STORED DATA:
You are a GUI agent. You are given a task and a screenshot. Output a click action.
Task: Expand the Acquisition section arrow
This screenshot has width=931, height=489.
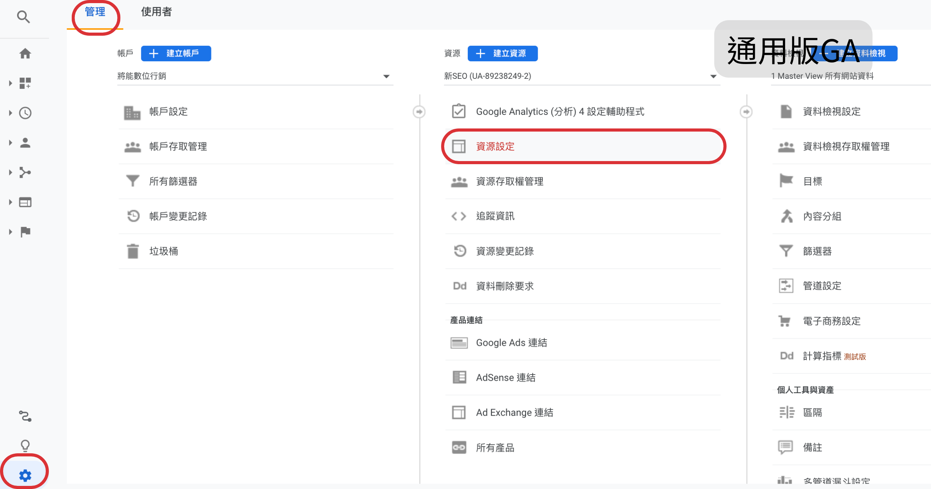pyautogui.click(x=10, y=172)
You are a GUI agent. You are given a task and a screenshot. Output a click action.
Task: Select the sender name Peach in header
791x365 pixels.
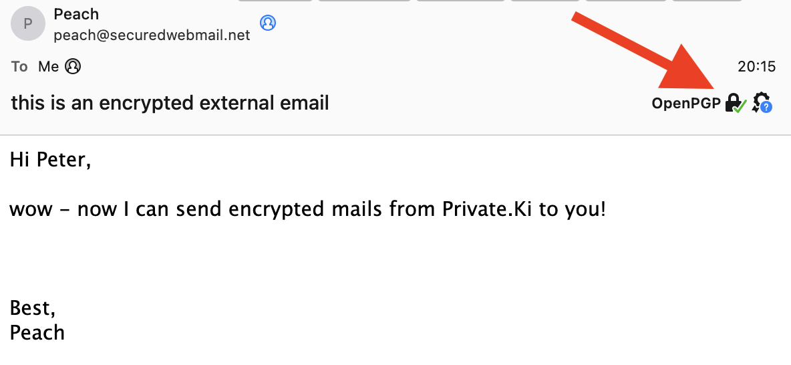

EXERCISE OBJECTIVE:
Copy these lines word for word, leaving out the pictures.

ANSWER TO THE TASK:
You are a GUI agent. You are given a task and a screenshot. Output a click action.
Task: Expand the Acquisition section arrow
This screenshot has width=931, height=489.
pyautogui.click(x=10, y=172)
You are a GUI agent. You are given a task and a screenshot. Output a click action.
Task: Select the sender name Peach in header
791x365 pixels.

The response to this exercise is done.